Knowledge Base

Accessing Software on the Cluster

On the Reading Academic Computing cluster the locally built software packages are not available right away. They can be loaded into your environment using environmental modules (http://modules.sourceforge.net/). The ‘module’ command modify your environmental variables and in particular change the version of software that you use by changing the PATH and other environment variables. The strength of this approach is that it works with all shells and that you can unload modules as opposed to having to start a new shell to get a clean environment. The old command ‘setup’ is no longer supported on the met-cluster and is not available for new user accounts.
 
Listing available modules

You can list the available software modules on the cluster with the command

module avail

Note that you’ll have to be on one of the compute nodes on the cluster to see the full range of available software as the head node only has a limited amount of applications available.

If you want to find out what versions of a module are available, for example gcc, then you can specify this in the above command, e.g.:

module avail gcc

This will show a list of all available versions of gcc in an output like this:

[dk913223@racc-login-4 ~]$ module avail gcc

------------------------ /share/apps/modules/compilers -------------------------
gcc/6.4.0 gcc/7.3.0 gcc/8.4.0 

 

Loading a module You can load a module, e.g. gcc, using the command

module load gcc

or

module add gcc

The will load a default value of the module, which in the case of gcc is the newest version, here 8.4.0. For some software, the default version is indicated by ‘(default)’ in the output from ‘module avail ‘. If you want a specific version, for example gcc 6.4.0 then append the version to the above command:

module load gcc/6.4.0

 

Listing loaded modules

You can list the modules that you have loaded with the command

module list

 

Switching between module versions

If you want to change the version of a module you have loaded, for example from gcc version 8.4.0 to 6.4.0, then you can use the command

module switch gcc/6.4.0

 

Adding your own module files

If you have a directory of your own modules in your home directory, in /home/username/privatemodules, then you can make them available to load with the command

module use ~/privatemodules

This can also be done by adding the module ‘use.own’ and it has the advantage that you can call it many times without it being added more than once.

module load use.own

 

Setting preferred module versions

You can use your own modules as a way of loading your preferred versions of a module. If you then change your module preferences you only need to update one file.

The following example shows the contents of a sample file called e.g. ‘mypython’, which could be used to set up your preferred version of the python module (shown here for anaconda/2020.11).

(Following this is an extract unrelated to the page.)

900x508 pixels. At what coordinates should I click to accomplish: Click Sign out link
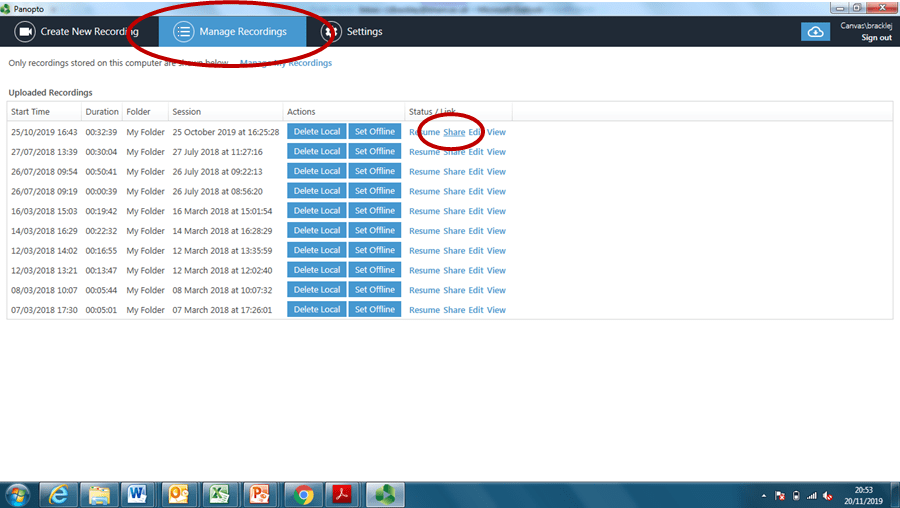pyautogui.click(x=876, y=38)
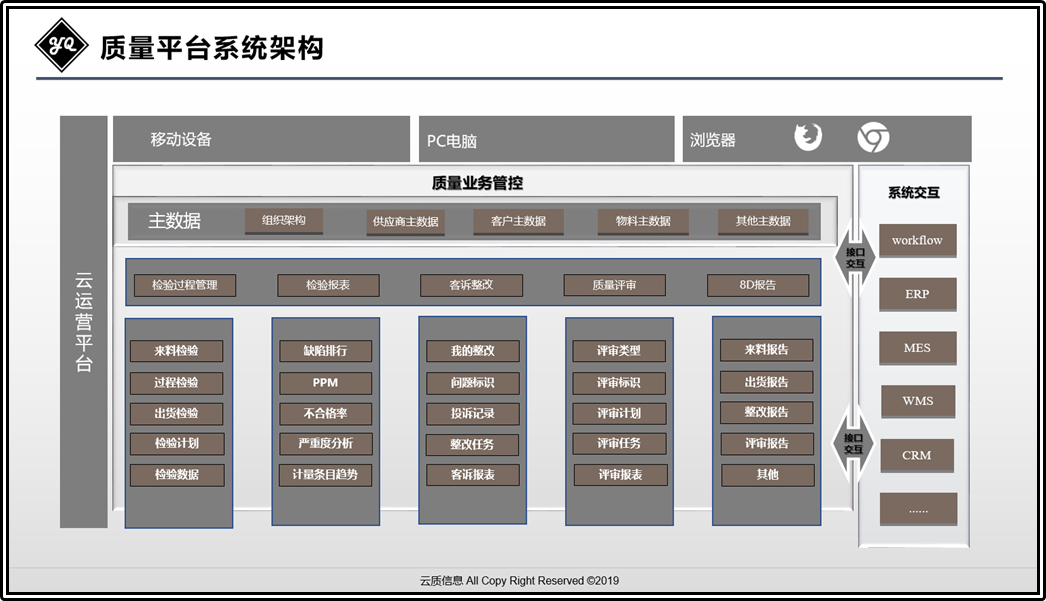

#%Module1.0#####################################################################
##
## use.own modulefile
##
## modulefiles/use.own.  Generated from use.own.in by configure.
##
proc ModulesHelp { } {
global version

puts stderr "\tThis module adds my prefered version of python"
puts stderr "\n\tVersion $version\n"
}

module-whatis    "adds my prefered version of anaconda"

set    version    2020.11
module    load    anaconda/$version

When this is set up and you want to load python you would need to load the two modules

module load use.own
module load mypython

Your personal module file could also be used to load multiple modules.